### What needs to be done
The line with "You are a computer-use" starts the range, and the last line of the listing ends it. Retype that range exactly, without pictures.

******************************

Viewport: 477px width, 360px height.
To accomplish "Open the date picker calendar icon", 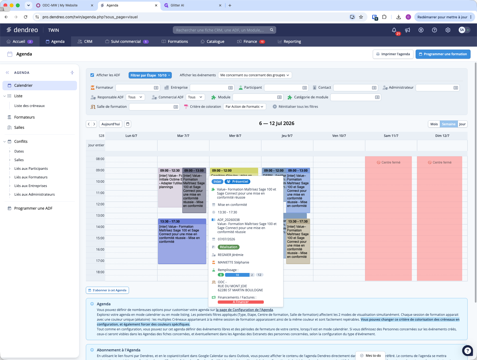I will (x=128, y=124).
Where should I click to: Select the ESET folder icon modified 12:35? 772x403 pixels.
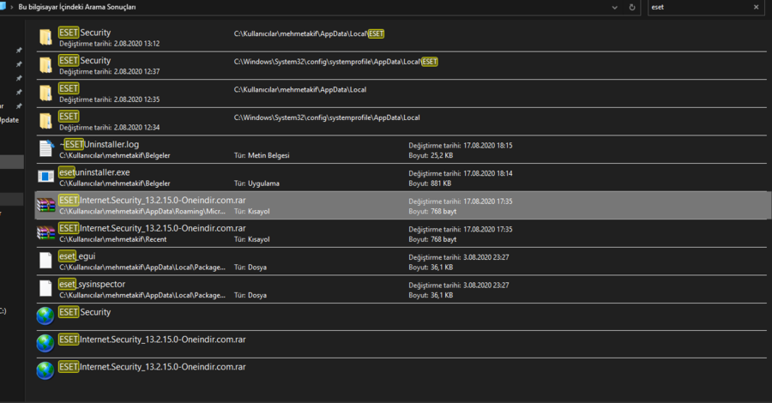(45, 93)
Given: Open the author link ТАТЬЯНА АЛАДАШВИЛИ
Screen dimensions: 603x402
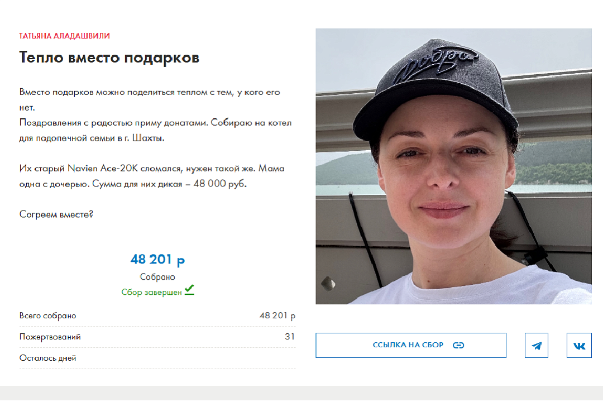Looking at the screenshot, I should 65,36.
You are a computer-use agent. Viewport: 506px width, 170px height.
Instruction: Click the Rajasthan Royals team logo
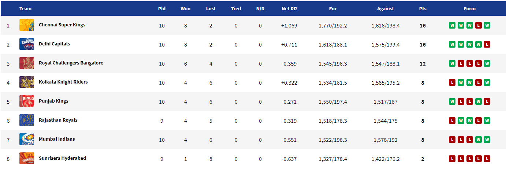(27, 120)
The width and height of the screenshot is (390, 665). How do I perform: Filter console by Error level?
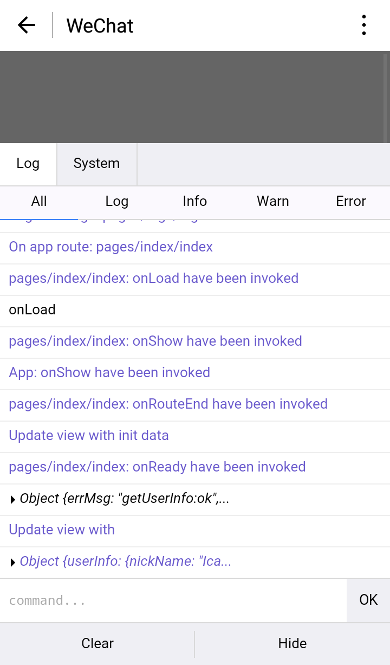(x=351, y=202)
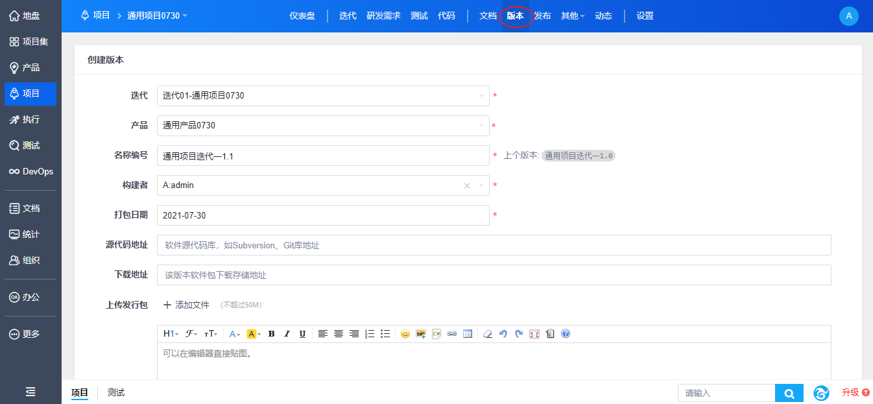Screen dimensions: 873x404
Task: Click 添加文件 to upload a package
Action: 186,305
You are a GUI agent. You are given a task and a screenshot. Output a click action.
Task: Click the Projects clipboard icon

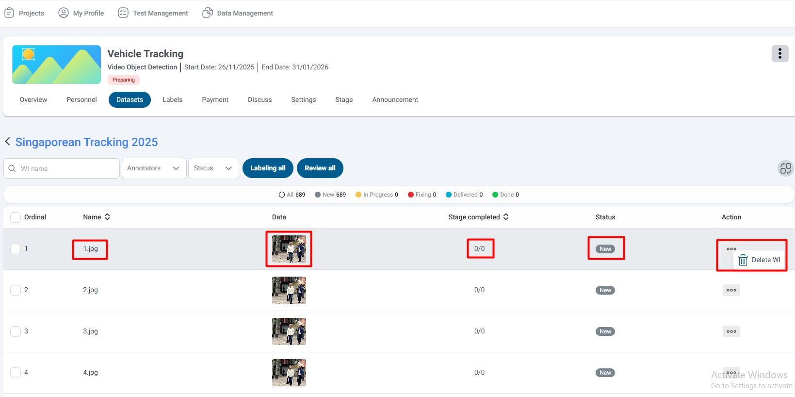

******************************

### Exercise result
You are a computer-use agent. Viewport: 506px width, 170px height.
Instruction: Click the Rajasthan Royals team logo
(27, 120)
The width and height of the screenshot is (390, 665). How do I perform: Filter console by Error level?
(x=351, y=202)
Screen dimensions: 873x404
Task: Click 添加文件 to upload a package
Action: 186,305
You are a GUI agent. You are given a task and a screenshot. Output a click action.
Task: Click the Projects clipboard icon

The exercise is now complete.